»»

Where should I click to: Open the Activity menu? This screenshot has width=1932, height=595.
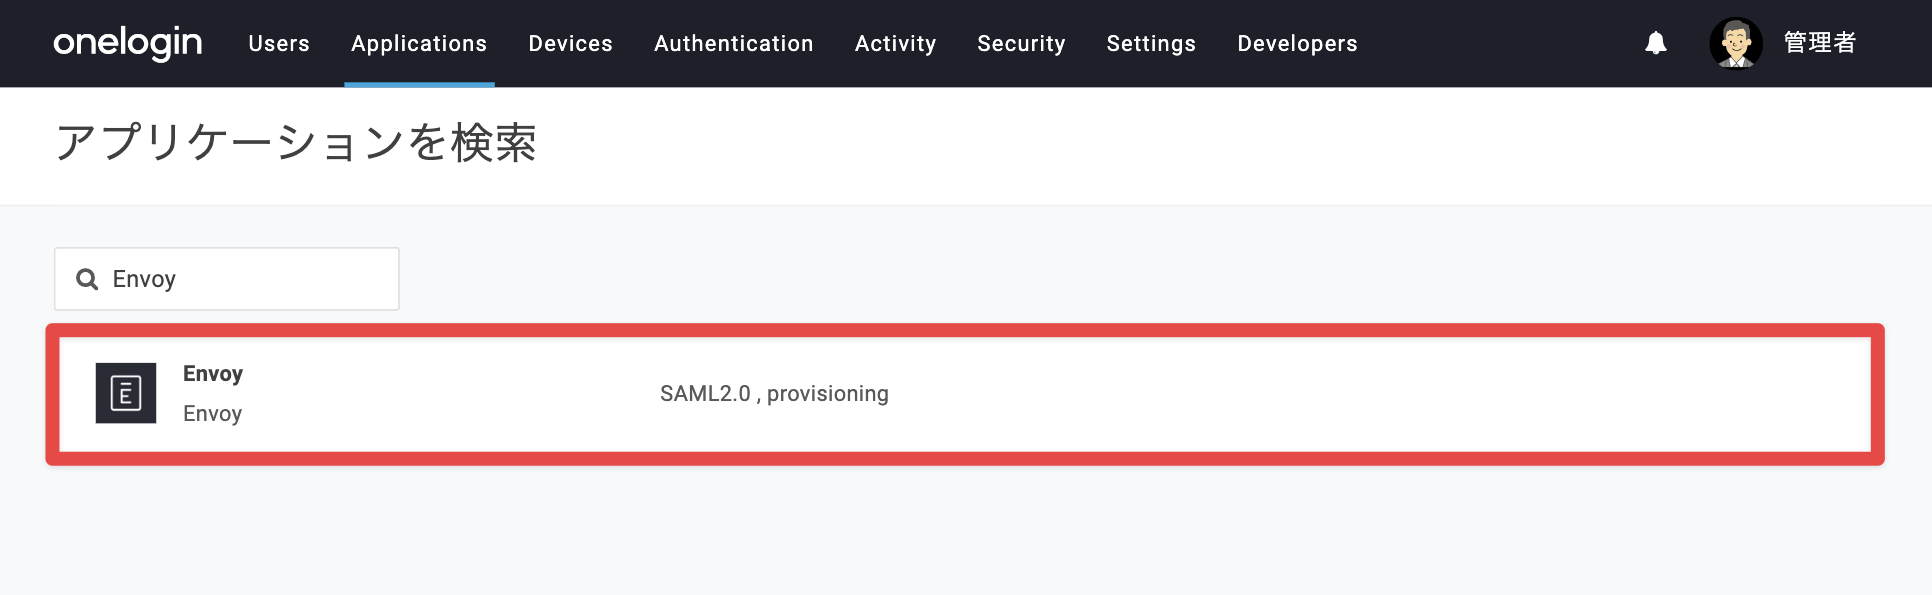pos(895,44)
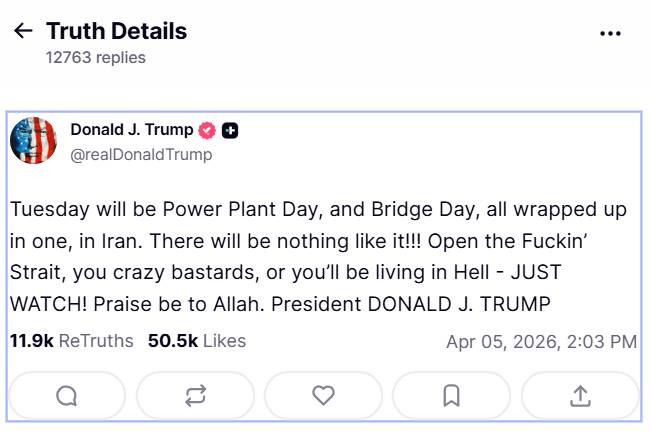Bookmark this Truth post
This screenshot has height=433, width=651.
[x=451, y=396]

««

> _Task to carry out_
Word for word, give the listing above again, but drop any pictures.

> _Response area_
Where should I click to: Open the Activity menu? This screenshot has width=1932, height=595.
pos(895,44)
Bookmark this Truth post
This screenshot has height=433, width=651.
[x=451, y=396]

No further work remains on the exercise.